▶ [WHAT THE EXERCISE ASKS] Write the next part of the forum thread about a boyfriend's old Instagram messages, picking up right after its last post.
:: DOCUMENT EXCERPT ::
Mumsnet has not checked the qualifications of anyone posting here. If you need help urgently or expert advice, please see our domestic violence webguide and/or relationships webguide. Many Mumsnetters experiencing domestic abuse have found this thread helpful: Listen up, everybody

I snooped and now I'm heartbroken

225 replies

Lost87 · 29/12/2019 15:25

I had feelings all through relationship that I'm not sexy enough etc. My boyfriend always gets so annoyed and upset if I accuse him of cheating.
I snooped his phone today and I found a group of messages on Instagram to a girl he worked with. They were from back in dec 2018 and we had been together 4 months and he had told me he loved me and we had been away together and things were really good at that time. These messages said things like "was so good to see you, you looked stunning" "do you have a man in your life now" " it's a shame we arent together i miss the hugs" she said things back like "if things were were different we would of been good together" then he replied back with "if you are still single when we are 60 then you know where I am" there was no mention of me when she asked how things are going. She is absolutely stunning and he follows her on Instagram but those were the last messages they sent but I'm absolutely heartbroken as he knows how bad my last relationship was and I was cheated on. How could he of sent those messages when he had just left my place after spending a whole week with me telling me how much he loved me. 12 months on now and I feel like this relationship is all a lie. I feel absolutely sick and ugly

OP posts:
KatvonC · 02/01/2020 16:21

So basically for the first few months of a relationship you can do whatever you like ? Even if you have agreed to be exclusive ? At what point do you become 'committed', 6 months, 10 months, 1 year ?
:::
:: DATA EXCERPT ::
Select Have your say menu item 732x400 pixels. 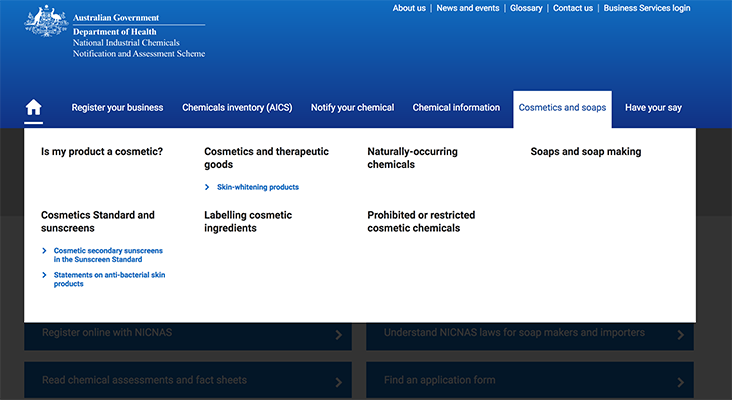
:::
▶ [RESPONSE TO THE EXERCISE]
Theredjellybean · 02/01/2020 16:33

From your description of the messages he didn't cheat. What exactly is the issue

NurseButtercup · 02/01/2020 16:45

So basically for the first few months of a relationship you can do whatever you like ? Even if you have agreed to be exclusive ? At what point do you become 'committed', 6 months, 10 months, 1 year ?

Being committed happens at the point you have the conversation to be in a committed relationship, dating exclusively is the first stage towards this.

NeedAnExpert · 02/01/2020 16:47

So basically for the first few months of a relationship you can do whatever you like ? Even if you have agreed to be exclusive ? At what point do you become 'committed', 6 months, 10 months, 1 year ?

Not what I said. But after some time on OLD where he probably was talking to several women, he could well say he didn’t think they were serious. It’s only one side of the story.

DH and I were in a LDR for the first 18 months. I wouldn’t have classed it as serious until we moved in together at that point. Either one of us could have had our heads turned by someone more local. Every situation is different.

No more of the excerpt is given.